Differenze e somiglianze tra microscopi a contrasto di fase, invertiti e convenzionali
Si tratta di microscopi ottici, che utilizzano la luce visibile come mezzo di rilevamento, a differenza dei microscopi elettronici, dei microscopi a scansione a effetto tunnel, dei microscopi a forza atomica e così via.
Nello specifico:
Microscopia a contrasto di fase, nota anche come microscopia a contrasto di fase. Questo perché i raggi luminosi producono una piccola differenza di fase mentre attraversano un campione trasparente e questa differenza di fase può essere convertita in un cambiamento di grandezza o contrasto nell'immagine in modo che possa essere utilizzata per l'immagine. Fu inventato negli anni '30 da Fritz Zelnick nelle sue ricerche sui reticoli di diffrazione. Per questo gli fu assegnato il Premio Nobel per la fisica nel 1953. Oggi è ampiamente utilizzato per fornire immagini con contrasto di campioni trasparenti come cellule viventi e tessuti di piccoli organi.
Microscopia confocale: una tecnica di imaging ottico che utilizza l'illuminazione punto per punto e la modulazione spaziale del foro stenopeico per rimuovere la luce diffusa dal piano non focale di un campione, consentendo una risoluzione ottica e un contrasto visivo migliorati rispetto ai metodi di imaging tradizionali. La luce della sonda emessa da una sorgente puntiforme viene focalizzata attraverso una lente sull'oggetto osservato e, se l'oggetto è esattamente nel punto focale, la luce riflessa dovrebbe convergere nuovamente alla sorgente luminosa attraverso la lente originale, nota come confocale, o confocale in breve. Il microscopio confocale alla luce della luce riflessa sulla strada con una semilente semiriflettente (specchio dicroico), sarà passato attraverso la lente della luce riflessa piegata nell'altra direzione, nel fuoco del fuoco con foro stenopeico (Foro stenopeico), il foro si trova nel punto focale, il deflettore dietro il tubo fotomoltiplicatore (tubo fotomoltiplicatore, PMT). Si può immaginare che la luce riflessa prima e dopo il punto focale del rilevatore attraverso questo sistema confocale non sarà in grado di concentrarsi sul piccolo foro e verrà bloccata dal deflettore. Quindi il fotometro misura l'intensità della luce riflessa nel punto focale. Il significato di ciò è che un oggetto traslucido può essere scansionato in tre dimensioni spostando il sistema di lenti. Un'idea del genere fu proposta dallo studioso americano Marvin Minsky nel 1953, e ci vollero 30 anni di sviluppo prima che fosse sviluppato un microscopio confocale che utilizzava un laser come sorgente luminosa, in linea con l'ideale di Marvin Minsky.
Microscopio invertito: La composizione è la stessa di un normale microscopio, tranne che la lente dell'obiettivo e il sistema di illuminazione sono invertiti, con la prima sotto il tavolino e il secondo sopra il tavolino. È conveniente per il funzionamento e l'installazione di altre apparecchiature di acquisizione di immagini correlate.

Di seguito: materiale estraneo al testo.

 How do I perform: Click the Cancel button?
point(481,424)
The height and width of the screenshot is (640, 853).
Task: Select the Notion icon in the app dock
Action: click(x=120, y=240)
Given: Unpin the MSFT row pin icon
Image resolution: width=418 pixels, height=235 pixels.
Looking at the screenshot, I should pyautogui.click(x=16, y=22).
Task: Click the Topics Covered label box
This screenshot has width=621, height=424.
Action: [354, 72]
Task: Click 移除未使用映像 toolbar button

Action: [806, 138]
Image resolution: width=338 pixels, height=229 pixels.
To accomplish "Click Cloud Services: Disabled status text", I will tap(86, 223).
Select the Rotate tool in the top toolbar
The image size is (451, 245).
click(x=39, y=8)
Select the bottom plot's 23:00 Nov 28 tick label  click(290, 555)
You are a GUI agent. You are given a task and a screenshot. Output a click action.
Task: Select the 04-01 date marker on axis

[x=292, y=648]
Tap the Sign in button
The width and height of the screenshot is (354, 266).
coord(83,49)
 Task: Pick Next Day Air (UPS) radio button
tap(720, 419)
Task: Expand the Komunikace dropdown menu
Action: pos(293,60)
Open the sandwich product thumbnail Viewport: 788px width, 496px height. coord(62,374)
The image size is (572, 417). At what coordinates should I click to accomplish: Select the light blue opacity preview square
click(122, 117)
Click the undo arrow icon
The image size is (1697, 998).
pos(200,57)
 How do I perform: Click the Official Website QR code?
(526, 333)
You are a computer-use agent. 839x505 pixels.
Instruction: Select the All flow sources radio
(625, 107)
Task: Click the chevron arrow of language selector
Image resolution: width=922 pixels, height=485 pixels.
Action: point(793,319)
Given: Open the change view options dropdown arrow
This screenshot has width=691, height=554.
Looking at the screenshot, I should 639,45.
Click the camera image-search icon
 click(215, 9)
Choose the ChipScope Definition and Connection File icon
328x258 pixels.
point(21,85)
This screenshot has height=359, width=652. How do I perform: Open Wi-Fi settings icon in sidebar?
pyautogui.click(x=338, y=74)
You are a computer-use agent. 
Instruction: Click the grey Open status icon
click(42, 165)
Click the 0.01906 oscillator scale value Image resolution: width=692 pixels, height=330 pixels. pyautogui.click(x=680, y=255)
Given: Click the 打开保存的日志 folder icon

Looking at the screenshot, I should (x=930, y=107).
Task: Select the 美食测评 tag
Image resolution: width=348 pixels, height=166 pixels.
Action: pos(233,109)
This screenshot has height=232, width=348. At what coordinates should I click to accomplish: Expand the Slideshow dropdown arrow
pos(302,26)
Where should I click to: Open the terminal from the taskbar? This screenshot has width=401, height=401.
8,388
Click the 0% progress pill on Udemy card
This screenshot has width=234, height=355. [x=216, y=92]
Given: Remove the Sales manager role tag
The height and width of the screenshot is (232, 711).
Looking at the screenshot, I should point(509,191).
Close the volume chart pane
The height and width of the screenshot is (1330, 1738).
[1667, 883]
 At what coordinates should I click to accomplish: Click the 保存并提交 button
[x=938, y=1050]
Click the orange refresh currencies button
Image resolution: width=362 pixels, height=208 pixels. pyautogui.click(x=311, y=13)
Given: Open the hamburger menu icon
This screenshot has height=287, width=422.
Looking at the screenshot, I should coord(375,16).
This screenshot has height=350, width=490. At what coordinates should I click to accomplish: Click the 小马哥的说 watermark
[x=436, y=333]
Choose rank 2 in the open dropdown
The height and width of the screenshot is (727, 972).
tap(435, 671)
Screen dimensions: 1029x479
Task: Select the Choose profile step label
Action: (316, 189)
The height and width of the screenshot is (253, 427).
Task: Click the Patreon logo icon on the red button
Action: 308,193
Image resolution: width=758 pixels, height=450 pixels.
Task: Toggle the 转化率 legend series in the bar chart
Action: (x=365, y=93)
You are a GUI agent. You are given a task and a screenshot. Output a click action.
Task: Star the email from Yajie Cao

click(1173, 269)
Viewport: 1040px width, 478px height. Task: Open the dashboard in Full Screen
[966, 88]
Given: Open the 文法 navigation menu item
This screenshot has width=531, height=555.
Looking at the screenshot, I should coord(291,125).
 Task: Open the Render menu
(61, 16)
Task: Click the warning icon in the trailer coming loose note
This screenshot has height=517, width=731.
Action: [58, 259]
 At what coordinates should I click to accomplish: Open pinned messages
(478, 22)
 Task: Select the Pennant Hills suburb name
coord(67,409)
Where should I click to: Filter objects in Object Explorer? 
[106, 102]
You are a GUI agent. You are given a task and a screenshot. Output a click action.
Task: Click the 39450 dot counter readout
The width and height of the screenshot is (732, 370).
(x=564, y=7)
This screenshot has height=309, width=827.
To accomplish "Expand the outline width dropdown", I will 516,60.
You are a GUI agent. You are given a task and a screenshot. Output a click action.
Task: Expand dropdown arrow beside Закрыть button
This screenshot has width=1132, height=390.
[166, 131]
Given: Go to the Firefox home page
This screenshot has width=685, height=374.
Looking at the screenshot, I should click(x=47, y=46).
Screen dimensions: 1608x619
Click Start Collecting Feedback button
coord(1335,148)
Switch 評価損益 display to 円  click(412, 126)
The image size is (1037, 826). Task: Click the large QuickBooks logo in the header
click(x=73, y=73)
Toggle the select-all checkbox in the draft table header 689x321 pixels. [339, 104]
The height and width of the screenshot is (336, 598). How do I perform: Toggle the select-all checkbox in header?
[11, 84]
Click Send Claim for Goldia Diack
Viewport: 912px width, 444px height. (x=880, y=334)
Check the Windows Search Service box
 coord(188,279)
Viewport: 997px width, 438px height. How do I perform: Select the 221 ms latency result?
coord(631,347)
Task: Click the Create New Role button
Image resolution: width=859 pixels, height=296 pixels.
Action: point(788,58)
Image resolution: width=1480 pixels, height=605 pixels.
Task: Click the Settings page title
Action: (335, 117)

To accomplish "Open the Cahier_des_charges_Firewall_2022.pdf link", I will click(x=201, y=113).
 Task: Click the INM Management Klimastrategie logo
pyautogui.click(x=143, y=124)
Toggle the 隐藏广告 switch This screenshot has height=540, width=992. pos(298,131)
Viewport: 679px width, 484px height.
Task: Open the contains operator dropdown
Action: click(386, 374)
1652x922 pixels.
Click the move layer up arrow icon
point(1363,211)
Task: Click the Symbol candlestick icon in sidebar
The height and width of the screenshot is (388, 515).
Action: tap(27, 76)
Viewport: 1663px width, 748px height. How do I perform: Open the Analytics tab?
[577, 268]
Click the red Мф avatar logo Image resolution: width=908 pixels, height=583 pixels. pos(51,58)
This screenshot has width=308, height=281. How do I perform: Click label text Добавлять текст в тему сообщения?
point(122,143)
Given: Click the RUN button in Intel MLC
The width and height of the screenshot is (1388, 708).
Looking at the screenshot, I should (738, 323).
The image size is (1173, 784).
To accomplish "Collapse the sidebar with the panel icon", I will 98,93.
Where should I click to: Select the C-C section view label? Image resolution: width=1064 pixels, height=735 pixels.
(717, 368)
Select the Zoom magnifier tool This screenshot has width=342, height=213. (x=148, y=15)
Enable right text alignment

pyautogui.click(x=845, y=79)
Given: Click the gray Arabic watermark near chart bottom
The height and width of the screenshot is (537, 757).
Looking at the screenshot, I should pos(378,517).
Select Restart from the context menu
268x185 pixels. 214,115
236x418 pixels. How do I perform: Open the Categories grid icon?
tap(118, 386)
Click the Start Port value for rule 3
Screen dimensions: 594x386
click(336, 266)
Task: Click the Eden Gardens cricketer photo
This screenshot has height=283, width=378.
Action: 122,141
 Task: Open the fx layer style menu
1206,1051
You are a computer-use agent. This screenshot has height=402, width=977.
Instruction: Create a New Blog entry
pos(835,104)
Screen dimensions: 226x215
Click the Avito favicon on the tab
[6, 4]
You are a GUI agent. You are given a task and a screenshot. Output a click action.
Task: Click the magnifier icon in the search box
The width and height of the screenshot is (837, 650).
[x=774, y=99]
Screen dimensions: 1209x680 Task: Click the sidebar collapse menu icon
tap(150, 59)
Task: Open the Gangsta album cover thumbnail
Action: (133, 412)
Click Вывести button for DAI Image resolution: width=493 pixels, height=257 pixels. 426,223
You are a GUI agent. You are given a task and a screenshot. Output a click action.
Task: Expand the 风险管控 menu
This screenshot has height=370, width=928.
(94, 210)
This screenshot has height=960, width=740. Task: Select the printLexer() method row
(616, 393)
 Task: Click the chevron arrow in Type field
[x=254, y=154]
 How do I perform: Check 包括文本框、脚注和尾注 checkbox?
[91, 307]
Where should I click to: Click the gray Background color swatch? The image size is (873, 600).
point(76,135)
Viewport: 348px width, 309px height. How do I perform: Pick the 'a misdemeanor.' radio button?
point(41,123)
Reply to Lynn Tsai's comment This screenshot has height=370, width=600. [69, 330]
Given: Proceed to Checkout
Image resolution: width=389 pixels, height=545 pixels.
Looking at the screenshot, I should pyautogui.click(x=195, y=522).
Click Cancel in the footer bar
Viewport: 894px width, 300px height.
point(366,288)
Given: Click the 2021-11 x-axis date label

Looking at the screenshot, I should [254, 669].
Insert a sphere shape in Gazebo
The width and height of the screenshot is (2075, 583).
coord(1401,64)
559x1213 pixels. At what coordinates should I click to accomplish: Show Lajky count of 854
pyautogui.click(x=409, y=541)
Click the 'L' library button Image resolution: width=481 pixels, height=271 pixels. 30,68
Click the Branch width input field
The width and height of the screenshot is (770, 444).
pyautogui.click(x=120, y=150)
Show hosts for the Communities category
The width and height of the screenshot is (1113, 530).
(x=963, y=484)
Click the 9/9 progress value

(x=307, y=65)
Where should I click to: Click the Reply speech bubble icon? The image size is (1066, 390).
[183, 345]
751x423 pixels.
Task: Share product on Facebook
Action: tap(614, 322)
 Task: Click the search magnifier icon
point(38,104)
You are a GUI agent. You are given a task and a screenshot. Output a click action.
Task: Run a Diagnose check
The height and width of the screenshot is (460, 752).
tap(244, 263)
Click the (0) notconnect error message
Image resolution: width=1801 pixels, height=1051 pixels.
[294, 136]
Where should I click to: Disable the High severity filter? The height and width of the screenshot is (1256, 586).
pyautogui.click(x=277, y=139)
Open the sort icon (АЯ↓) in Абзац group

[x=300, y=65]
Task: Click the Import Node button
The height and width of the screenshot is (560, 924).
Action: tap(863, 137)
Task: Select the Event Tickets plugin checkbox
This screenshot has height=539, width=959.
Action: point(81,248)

Un microscopio ottico è un microscopio che utilizza lenti ottiche per produrre un effetto di ingrandimento dell'immagine. La luce incidente da un oggetto viene amplificata da almeno due sistemi ottici (obiettivo e oculare). La lente dell'obiettivo produce prima un'immagine ingrandita e l'occhio umano osserva questa immagine ingrandita attraverso un oculare che funge da lente d'ingrandimento. Un tipico microscopio ottico ha diversi obiettivi intercambiabili in modo che l'osservatore possa modificare l'ingrandimento secondo necessità. Questi obiettivi sono generalmente alloggiati su un disco obiettivo girevole, che può essere ruotato per consentire un facile accesso ai diversi oculari nel percorso ottico. I fisici hanno scoperto la legge tra ingrandimento e risoluzione, la gente sa che la risoluzione del microscopio ottico è un limite, la risoluzione di questo limite limita l'ingrandimento dell'aumento illimitato dell'ingrandimento, 1600 volte il limite massimo di ingrandimento dei microscopi ottici, in modo che il applicazione della morfologia in molte aree con molte restrizioni.
La risoluzione di un microscopio ottico è limitata dalla lunghezza d'onda della luce, che generalmente non supera i 0,3 micron. La risoluzione può essere aumentata se il microscopio utilizza la luce ultravioletta come sorgente luminosa o se l'oggetto viene immerso nell'olio. Questa piattaforma è diventata la base per la costruzione di altri sistemi di microscopia ottica.